Let’s call p the chances of winning a dollar on any given toss, and (1-p) the chances of losing a dollar. Also, lets call P the chances of eventually going bust from our starting $1 position.

Imagine you managed not to go bust on the first toss, and are about to take the second toss. At this point, there are two possibilities – that at some point in the future you’ll move back to having $1, or that you’ll never move back to $1.

Here’s where a simple but clever insight can lead to this problem magically solving itself: when you’re at the $2 position, the probability of eventually moving back to $1 is the same as the probability you had of eventually moving to $0 (and going bust) when you started the game. You can see that it’s the same situation, it’s effectively just been transposed.

So the probability of eventually going bust at the beginning of the game (which we’ve defined as P) is equal to the probability on the first throw of tossing a tail (1-p), or tossing a head (p) and then going bust from the $2 state. The probability of going bust from the $2 state is the probability of eventually going back to the $1 state (which we worked out is P) and then eventually going bust from the $1 state (also P).

We can write the above like this:

P = (1-p) + p * P^2

We can solve this algebraically to have two solutions for P: 1 and (1-p)/p.

There’s some interesting conclusions from this:
- Without even the formulas we can see that if p = 1, we’ll keep winning $1 each time and the chances of ever going bust (P) will be 0. By the same token, if p = 0, then we’ll directly go bust so P will be 1.
- For p = 1/2, the formula will give 1. This means that for a fair coin, you’re guaranteed to go bust if you play long enough.
- For p < 1/2, the formula gives a result greater than 1, which is invalid.

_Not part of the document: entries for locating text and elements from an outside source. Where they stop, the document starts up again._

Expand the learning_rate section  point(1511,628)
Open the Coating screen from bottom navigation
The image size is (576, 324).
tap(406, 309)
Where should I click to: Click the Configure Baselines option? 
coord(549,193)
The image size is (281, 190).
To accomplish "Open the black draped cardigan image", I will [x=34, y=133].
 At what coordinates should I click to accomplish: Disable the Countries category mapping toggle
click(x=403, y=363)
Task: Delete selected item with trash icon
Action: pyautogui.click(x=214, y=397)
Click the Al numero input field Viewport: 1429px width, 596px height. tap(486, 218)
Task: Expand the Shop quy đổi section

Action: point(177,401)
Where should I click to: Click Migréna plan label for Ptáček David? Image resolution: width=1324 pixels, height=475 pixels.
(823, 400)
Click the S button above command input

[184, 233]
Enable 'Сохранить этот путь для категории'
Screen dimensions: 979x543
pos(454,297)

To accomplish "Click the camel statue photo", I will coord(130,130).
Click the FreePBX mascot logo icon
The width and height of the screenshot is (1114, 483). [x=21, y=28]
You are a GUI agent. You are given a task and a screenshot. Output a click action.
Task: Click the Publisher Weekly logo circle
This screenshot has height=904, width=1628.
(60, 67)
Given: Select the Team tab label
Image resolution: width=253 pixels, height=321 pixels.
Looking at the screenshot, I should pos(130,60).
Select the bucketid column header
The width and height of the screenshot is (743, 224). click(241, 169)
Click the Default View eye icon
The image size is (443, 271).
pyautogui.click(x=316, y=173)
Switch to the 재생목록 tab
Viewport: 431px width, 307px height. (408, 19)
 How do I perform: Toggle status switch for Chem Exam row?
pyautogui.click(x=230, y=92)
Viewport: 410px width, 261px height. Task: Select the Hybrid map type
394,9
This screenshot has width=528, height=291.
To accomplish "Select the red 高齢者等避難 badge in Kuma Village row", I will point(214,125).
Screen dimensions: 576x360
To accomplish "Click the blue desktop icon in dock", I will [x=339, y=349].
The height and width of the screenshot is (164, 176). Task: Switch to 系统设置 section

But clearly you'll be guaranteed to go bust in this case as well.
- For p > 1/2, the formula will give a probability ranging from 1 to 0. When p = 2/3 (as in our question above) then we have a 50/50 chance of eventually going bust.

What we worked out in the previous section is that the probability of eventually getting to $1 less than what you started with is 1 if p is smaller than or equal to 1/2, or (1-p)/p if p > 1/2.

So if you start with $x, and p is greater than 1/2, then your chances of going bust will be ((1-p)/p)^x.